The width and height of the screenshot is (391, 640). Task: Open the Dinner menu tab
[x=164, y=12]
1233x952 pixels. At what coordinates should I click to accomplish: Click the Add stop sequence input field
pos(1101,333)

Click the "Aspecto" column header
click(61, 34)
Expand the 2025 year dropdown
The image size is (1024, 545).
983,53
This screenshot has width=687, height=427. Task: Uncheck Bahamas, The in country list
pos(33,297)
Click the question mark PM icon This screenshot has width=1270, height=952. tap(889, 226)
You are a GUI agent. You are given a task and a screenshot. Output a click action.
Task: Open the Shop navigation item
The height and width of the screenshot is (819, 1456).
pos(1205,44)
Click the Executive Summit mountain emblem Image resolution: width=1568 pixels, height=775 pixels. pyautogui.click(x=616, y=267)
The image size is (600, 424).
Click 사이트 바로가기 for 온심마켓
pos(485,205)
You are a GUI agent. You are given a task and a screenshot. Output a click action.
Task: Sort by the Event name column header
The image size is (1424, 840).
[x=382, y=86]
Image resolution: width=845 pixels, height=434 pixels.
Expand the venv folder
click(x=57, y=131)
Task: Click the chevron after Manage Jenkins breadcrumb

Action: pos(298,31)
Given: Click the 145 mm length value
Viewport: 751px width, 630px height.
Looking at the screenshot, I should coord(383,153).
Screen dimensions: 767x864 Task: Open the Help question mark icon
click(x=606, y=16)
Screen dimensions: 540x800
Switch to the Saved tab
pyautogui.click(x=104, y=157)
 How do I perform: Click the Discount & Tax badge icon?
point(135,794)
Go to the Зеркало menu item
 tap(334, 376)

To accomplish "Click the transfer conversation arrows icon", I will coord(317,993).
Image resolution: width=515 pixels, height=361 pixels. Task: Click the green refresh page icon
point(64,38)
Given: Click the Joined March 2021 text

###

▸ Aim of the task
Update the data from the line containing "Expand the 2025 year dropdown" through the line containing "Click the question", replacing "dropdown" with "menu" and leaving everything else unchanged.

▸ Task result
Expand the 2025 year menu
The image size is (1024, 545).
983,53
This screenshot has width=687, height=427. Task: Uncheck Bahamas, The in country list
pos(33,297)
Click the question mark PM icon This screenshot has width=1270, height=952. tap(889, 226)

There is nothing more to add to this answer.